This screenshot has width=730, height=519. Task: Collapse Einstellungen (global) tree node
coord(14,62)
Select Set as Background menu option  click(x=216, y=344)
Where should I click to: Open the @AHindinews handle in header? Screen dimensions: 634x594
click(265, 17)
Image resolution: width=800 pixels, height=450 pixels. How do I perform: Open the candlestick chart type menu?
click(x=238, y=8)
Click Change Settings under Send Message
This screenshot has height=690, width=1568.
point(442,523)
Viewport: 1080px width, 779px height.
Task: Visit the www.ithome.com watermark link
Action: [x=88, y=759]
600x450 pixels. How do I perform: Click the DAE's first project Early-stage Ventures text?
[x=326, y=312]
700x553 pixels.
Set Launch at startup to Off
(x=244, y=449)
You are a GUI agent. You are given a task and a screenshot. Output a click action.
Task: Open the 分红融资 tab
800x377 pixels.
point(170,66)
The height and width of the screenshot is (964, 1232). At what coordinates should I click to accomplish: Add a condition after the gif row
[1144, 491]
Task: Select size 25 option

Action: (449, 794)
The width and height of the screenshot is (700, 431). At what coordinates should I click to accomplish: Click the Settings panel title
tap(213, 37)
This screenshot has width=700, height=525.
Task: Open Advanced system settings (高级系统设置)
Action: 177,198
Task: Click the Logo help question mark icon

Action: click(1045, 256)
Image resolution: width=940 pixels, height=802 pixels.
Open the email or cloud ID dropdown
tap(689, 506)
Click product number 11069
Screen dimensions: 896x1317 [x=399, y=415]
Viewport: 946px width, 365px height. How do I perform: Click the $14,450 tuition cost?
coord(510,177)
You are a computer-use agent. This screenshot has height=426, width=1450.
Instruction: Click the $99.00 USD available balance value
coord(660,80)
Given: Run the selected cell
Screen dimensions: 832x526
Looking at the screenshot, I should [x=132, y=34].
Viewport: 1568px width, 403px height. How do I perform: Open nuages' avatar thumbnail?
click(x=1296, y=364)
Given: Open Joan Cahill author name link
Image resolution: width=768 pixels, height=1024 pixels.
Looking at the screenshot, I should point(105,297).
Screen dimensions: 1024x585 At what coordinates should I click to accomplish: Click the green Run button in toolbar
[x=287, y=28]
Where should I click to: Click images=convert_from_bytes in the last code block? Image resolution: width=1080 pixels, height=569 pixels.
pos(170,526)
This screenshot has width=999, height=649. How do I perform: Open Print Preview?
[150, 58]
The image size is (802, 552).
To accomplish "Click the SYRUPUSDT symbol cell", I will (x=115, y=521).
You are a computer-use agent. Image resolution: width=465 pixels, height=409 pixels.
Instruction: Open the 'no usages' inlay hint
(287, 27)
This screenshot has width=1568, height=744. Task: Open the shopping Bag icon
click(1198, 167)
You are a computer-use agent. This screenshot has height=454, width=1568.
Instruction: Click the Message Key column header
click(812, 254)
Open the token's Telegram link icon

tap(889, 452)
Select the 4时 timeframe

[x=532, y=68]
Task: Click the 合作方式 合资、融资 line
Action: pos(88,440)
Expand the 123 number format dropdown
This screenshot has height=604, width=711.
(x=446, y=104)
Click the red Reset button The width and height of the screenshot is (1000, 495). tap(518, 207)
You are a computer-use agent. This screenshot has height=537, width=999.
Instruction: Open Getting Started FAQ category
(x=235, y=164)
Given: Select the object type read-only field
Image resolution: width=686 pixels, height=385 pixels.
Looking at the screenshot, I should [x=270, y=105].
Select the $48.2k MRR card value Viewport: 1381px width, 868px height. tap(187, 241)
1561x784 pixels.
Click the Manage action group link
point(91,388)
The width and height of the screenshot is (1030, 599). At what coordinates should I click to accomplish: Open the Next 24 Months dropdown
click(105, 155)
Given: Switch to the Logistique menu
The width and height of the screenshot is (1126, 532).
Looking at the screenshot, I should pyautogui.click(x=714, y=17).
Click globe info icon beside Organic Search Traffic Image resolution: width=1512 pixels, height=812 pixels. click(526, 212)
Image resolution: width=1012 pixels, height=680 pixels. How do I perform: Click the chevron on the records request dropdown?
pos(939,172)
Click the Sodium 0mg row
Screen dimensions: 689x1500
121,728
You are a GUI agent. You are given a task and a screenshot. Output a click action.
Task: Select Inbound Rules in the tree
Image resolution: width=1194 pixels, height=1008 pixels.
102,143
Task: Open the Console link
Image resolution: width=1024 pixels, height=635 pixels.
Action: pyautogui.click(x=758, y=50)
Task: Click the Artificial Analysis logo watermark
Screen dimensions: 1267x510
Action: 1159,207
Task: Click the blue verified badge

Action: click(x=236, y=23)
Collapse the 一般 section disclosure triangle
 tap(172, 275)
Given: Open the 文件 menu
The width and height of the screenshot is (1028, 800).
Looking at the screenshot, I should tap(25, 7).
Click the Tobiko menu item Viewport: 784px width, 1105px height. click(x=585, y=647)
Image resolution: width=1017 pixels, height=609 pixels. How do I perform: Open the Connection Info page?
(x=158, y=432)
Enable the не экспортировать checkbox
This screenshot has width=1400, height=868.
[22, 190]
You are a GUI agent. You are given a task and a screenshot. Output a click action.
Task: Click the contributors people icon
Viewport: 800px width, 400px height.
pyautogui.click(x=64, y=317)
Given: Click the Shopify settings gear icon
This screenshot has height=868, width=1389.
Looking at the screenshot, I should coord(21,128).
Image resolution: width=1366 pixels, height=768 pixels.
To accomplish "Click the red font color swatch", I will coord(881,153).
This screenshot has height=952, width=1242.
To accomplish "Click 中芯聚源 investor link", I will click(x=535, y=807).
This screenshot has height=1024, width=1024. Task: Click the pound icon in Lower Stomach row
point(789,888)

### Action item
Pull out each record as written and restate it exactly.

### Task result
This screenshot has width=730, height=519. Task: Collapse Einstellungen (global) tree node
coord(14,62)
Select Set as Background menu option  click(x=216, y=344)
Where should I click to: Open the @AHindinews handle in header? Screen dimensions: 634x594
click(265, 17)
Image resolution: width=800 pixels, height=450 pixels. How do I perform: Open the candlestick chart type menu?
click(x=238, y=8)
Click Change Settings under Send Message
This screenshot has height=690, width=1568.
point(442,523)
Viewport: 1080px width, 779px height.
Task: Visit the www.ithome.com watermark link
Action: [x=88, y=759]
600x450 pixels. How do I perform: Click the DAE's first project Early-stage Ventures text?
[x=326, y=312]
700x553 pixels.
Set Launch at startup to Off
(x=244, y=449)
You are a GUI agent. You are given a task and a screenshot. Output a click action.
Task: Open the 分红融资 tab
800x377 pixels.
point(170,66)
The height and width of the screenshot is (964, 1232). At what coordinates should I click to accomplish: Add a condition after the gif row
[1144, 491]
Task: Select size 25 option

Action: (449, 794)
The width and height of the screenshot is (700, 431). At what coordinates should I click to accomplish: Click the Settings panel title
tap(213, 37)
This screenshot has width=700, height=525.
Task: Open Advanced system settings (高级系统设置)
Action: 177,198
Task: Click the Logo help question mark icon

Action: click(1045, 256)
Image resolution: width=940 pixels, height=802 pixels.
Open the email or cloud ID dropdown
tap(689, 506)
Click product number 11069
Screen dimensions: 896x1317 [x=399, y=415]
Viewport: 946px width, 365px height. How do I perform: Click the $14,450 tuition cost?
coord(510,177)
You are a computer-use agent. This screenshot has height=426, width=1450.
Instruction: Click the $99.00 USD available balance value
coord(660,80)
Given: Run the selected cell
Screen dimensions: 832x526
Looking at the screenshot, I should [x=132, y=34].
Viewport: 1568px width, 403px height. How do I perform: Open nuages' avatar thumbnail?
click(x=1296, y=364)
Given: Open Joan Cahill author name link
Image resolution: width=768 pixels, height=1024 pixels.
Looking at the screenshot, I should point(105,297).
Screen dimensions: 1024x585 At what coordinates should I click to accomplish: Click the green Run button in toolbar
[x=287, y=28]
Where should I click to: Click images=convert_from_bytes in the last code block? Image resolution: width=1080 pixels, height=569 pixels.
pos(170,526)
This screenshot has width=999, height=649. How do I perform: Open Print Preview?
[150, 58]
The image size is (802, 552).
To accomplish "Click the SYRUPUSDT symbol cell", I will (x=115, y=521).
You are a computer-use agent. Image resolution: width=465 pixels, height=409 pixels.
Instruction: Open the 'no usages' inlay hint
(287, 27)
This screenshot has width=1568, height=744. Task: Open the shopping Bag icon
click(1198, 167)
You are a computer-use agent. This screenshot has height=454, width=1568.
Instruction: Click the Message Key column header
click(812, 254)
Open the token's Telegram link icon

tap(889, 452)
Select the 4时 timeframe

[x=532, y=68]
Task: Click the 合作方式 合资、融资 line
Action: pos(88,440)
Expand the 123 number format dropdown
This screenshot has height=604, width=711.
(x=446, y=104)
Click the red Reset button The width and height of the screenshot is (1000, 495). tap(518, 207)
You are a computer-use agent. This screenshot has height=537, width=999.
Instruction: Open Getting Started FAQ category
(x=235, y=164)
Given: Select the object type read-only field
Image resolution: width=686 pixels, height=385 pixels.
Looking at the screenshot, I should [x=270, y=105].
Select the $48.2k MRR card value Viewport: 1381px width, 868px height. tap(187, 241)
1561x784 pixels.
Click the Manage action group link
point(91,388)
The width and height of the screenshot is (1030, 599). At what coordinates should I click to accomplish: Open the Next 24 Months dropdown
click(105, 155)
Given: Switch to the Logistique menu
The width and height of the screenshot is (1126, 532).
Looking at the screenshot, I should pyautogui.click(x=714, y=17).
Click globe info icon beside Organic Search Traffic Image resolution: width=1512 pixels, height=812 pixels. click(526, 212)
Image resolution: width=1012 pixels, height=680 pixels. How do I perform: Click the chevron on the records request dropdown?
pos(939,172)
Click the Sodium 0mg row
Screen dimensions: 689x1500
121,728
You are a GUI agent. You are given a task and a screenshot. Output a click action.
Task: Select Inbound Rules in the tree
Image resolution: width=1194 pixels, height=1008 pixels.
102,143
Task: Open the Console link
Image resolution: width=1024 pixels, height=635 pixels.
Action: pyautogui.click(x=758, y=50)
Task: Click the Artificial Analysis logo watermark
Screen dimensions: 1267x510
Action: 1159,207
Task: Click the blue verified badge

Action: click(x=236, y=23)
Collapse the 一般 section disclosure triangle
 tap(172, 275)
Given: Open the 文件 menu
The width and height of the screenshot is (1028, 800).
Looking at the screenshot, I should tap(25, 7).
Click the Tobiko menu item Viewport: 784px width, 1105px height. click(x=585, y=647)
Image resolution: width=1017 pixels, height=609 pixels. How do I perform: Open the Connection Info page?
(x=158, y=432)
Enable the не экспортировать checkbox
This screenshot has width=1400, height=868.
[22, 190]
You are a GUI agent. You are given a task and a screenshot. Output a click action.
Task: Click the contributors people icon
Viewport: 800px width, 400px height.
pyautogui.click(x=64, y=317)
Given: Click the Shopify settings gear icon
This screenshot has height=868, width=1389.
Looking at the screenshot, I should coord(21,128).
Image resolution: width=1366 pixels, height=768 pixels.
To accomplish "Click the red font color swatch", I will coord(881,153).
This screenshot has height=952, width=1242.
To accomplish "Click 中芯聚源 investor link", I will click(x=535, y=807).
This screenshot has height=1024, width=1024. Task: Click the pound icon in Lower Stomach row
point(789,888)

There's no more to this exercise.